*** Opening of EXTRACT TO READ ***

Sister Mary Andrew Matesich, O.P., 66, died peacefully on Wednesday,
June 15, 2005, after an extended bout with breast cancer. Sister
Mary Andrew served as the president of Ohio Dominican College (now
Ohio Dominican University) for more than two decades. She was also
the author of numerous papers and presentations; a national and
international adviser on education; a civic and community leader;
a courageous breast cancer patient; and a woman of great faith,
a Sister dedicated to her vocation and to her community of Dominican
Sisters of St. Mary of the Springs.
Sister Mary Andrew was one of only a handful of women college presidents
in the country when she took office in 1978 at the age of 39. During
her 23-year term as president, she led the college through a period
of unprecedented growth and earned a reputation as a national advocate
for higher education and private colleges and universities. Her
dedication to the underserved motivated her to institute several
programs to bring educational opportunities to first generation
students including working adults and soldiers returning from service.
Under Sister Mary Andrew's leadership, the college:
- Grew its student body from 860 in 1978 to more than 2,100 in
2000.
- Became the first Central Ohio higher education institution to
offer weekend classes.
- Started the Village to Child program in 1994, a program that
provides mentoring, tutoring and college awareness programs for
middle school students living in the neighborhood surrounding
the ODU campus – the 43219 zip code area.
- Started the Learning Enhanced Adult Degree (LEAD) program, allowing
hundreds of working adults to earn a degree while balancing family
and job commitments.
- Initiated new majors to meet marketplace needs, including Accounting,
Computer Science and Criminal Justice.
- Transformed the learning environment through innovative technology
and faculty.

*** Close of EXTRACT TO READ ***
*** Opening of DATA FOR ANALYSIS ***

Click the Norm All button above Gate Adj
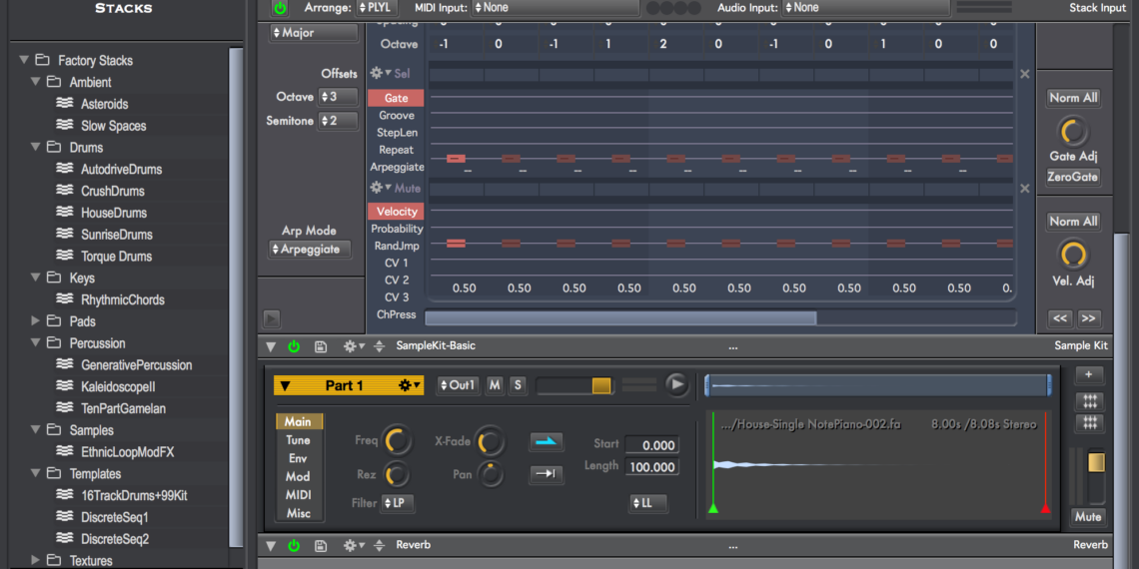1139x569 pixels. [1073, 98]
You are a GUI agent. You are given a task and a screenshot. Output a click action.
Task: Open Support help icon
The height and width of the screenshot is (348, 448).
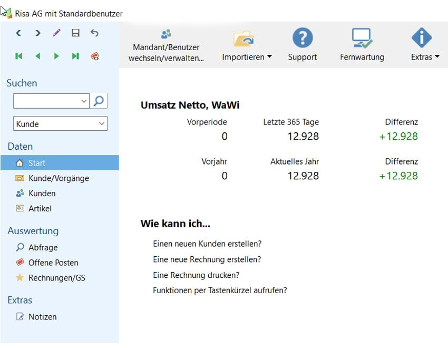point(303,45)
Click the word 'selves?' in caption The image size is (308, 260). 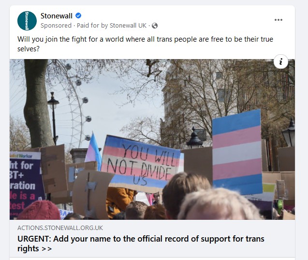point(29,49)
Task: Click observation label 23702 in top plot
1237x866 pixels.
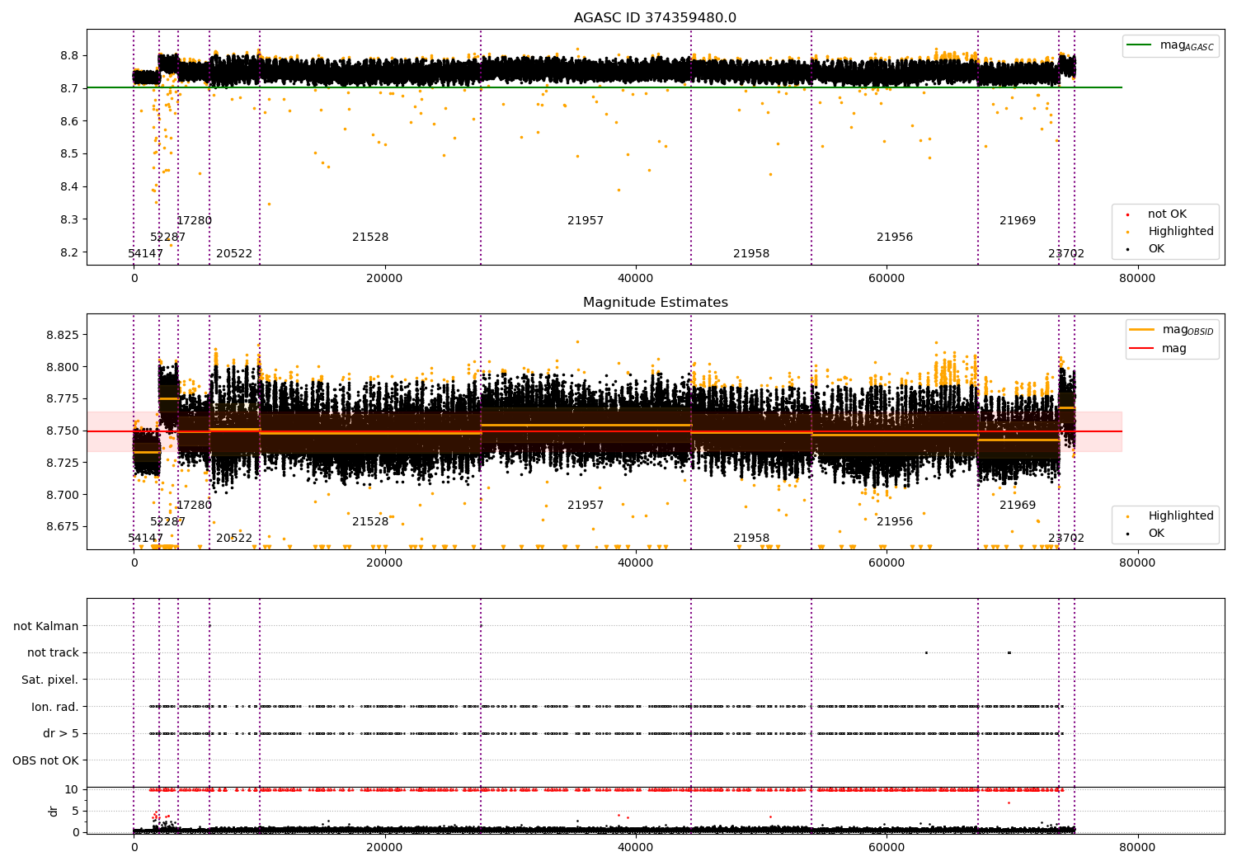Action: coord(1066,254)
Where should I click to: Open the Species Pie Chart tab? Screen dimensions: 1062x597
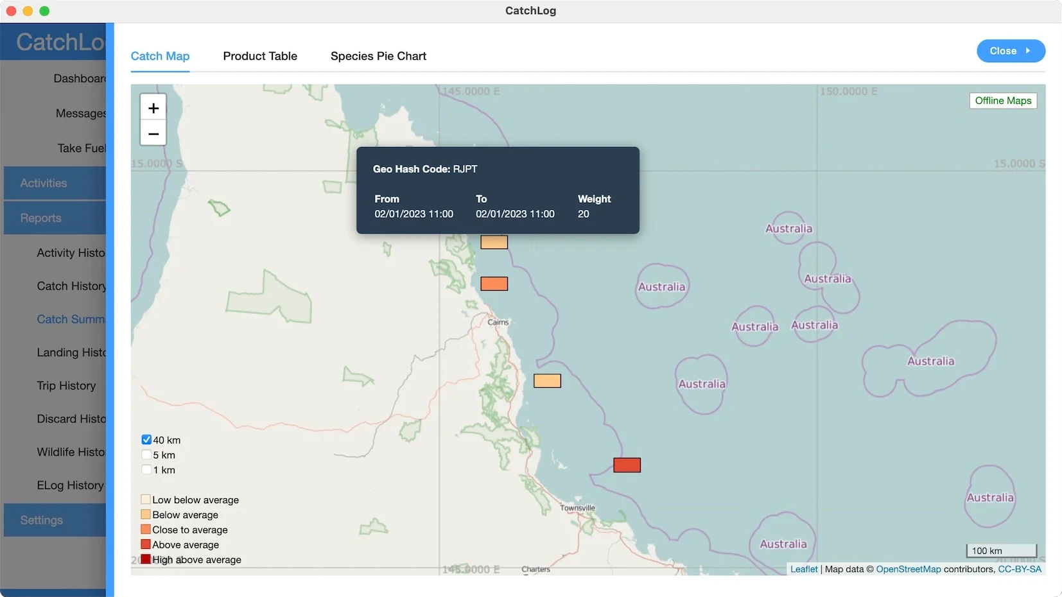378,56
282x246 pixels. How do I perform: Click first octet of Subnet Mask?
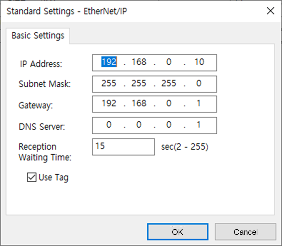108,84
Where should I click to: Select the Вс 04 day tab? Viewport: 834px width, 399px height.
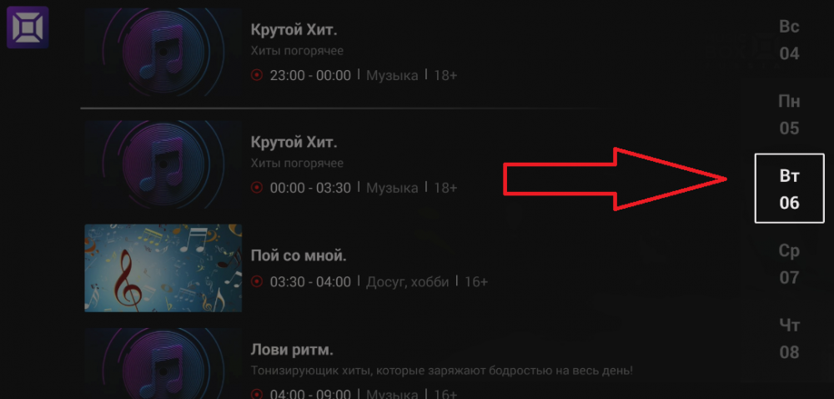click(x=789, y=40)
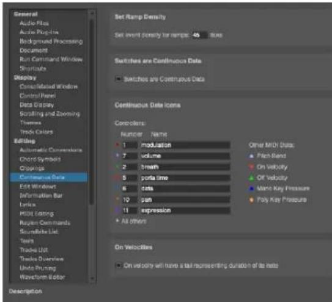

*** Close of DATA FOR ANALYSIS ***
*** Opening of DATA FOR ANALYSIS ***

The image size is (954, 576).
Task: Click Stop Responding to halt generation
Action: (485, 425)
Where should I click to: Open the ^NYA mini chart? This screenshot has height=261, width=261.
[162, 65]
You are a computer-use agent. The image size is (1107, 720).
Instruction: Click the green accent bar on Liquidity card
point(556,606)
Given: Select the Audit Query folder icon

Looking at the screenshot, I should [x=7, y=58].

*** Close of DATA FOR ANALYSIS ***

WORK REQUEST 1:
Answer these questions using the text about Sister Mary Andrew Matesich.
(a) On what date did she die?
(b) How old was she when she took office as college president?
(c) What program did the college start in 1994?
WORK REQUEST 2:
Write out the part of the text about Sister Mary Andrew Matesich starting with "Sister Mary Andrew was" and going on through "returning from service.".
WORK REQUEST 3:
Extend the text about Sister Mary Andrew Matesich, picking up after its final line.

WRITTEN ANSWER 1:
(a) Wednesday, June 15, 2005
(b) 39
(c) The Village to Child program

WRITTEN ANSWER 2:
Sister Mary Andrew was one of only a handful of women college presidents
in the country when she took office in 1978 at the age of 39. During
her 23-year term as president, she led the college through a period
of unprecedented growth and earned a reputation as a national advocate
for higher education and private colleges and universities. Her
dedication to the underserved motivated her to institute several
programs to bring educational opportunities to first generation
students including working adults and soldiers returning from service.

WRITTEN ANSWER 3:
Sister Mary Andrew’s successor, Jack P. Calareso, Ph.D.,
became Ohio Dominican’s first l ay
and male president in May 2001.
“Sister Mary Andrew was an extraordinary leader, both at
the local and national levels,” said President Calareso. “While
her courageous struggle with cancer is over, her impact on Ohio
Dominican and Catholic higher education will last forever.”
”Sister Mary Andrew was a leader not only at Ohio Dominican
and in the larger community, but also within her congregation of
Dominican sisters,” said Sister Anne Kilbride, Prioress of
the Dominican Sisters of St. Mary of the Springs. “She lived
her life dedicated to her faith and to the Dominican ideal of contemplating
the truth and sharing with others the fruits of that contemplation.”
Sister Mary Andrew was born in Zanesville and raised in Newark,
Ohio. She graduated from St. Francis DeSales High School, now Newark
Catholic High School, in 1957. At age 18, she entered the novitiate
and became a member of the Congregation of Dominican Sisters of
St. Mary of the Springs, the founders of the College of St. Mary
of the Springs, which was renamed Ohio Dominican College in 1968.
She graduated with honors with a B.A. in Chemistry from the College
of St. Mary of the Springs in 1962, and earned an M.S. and Ph.D.
in Chemistry from the University of California at Berkeley, one
of few women at the time to earn a doctorate in a physical science.
In 1965, Sister Mary Andrew returned to Ohio Dominican as a faculty
member in the Chemistry Department, and was elevated to academic
dean in 1973. In 1978, she was named college president, a position
she held until her retirement in 2001.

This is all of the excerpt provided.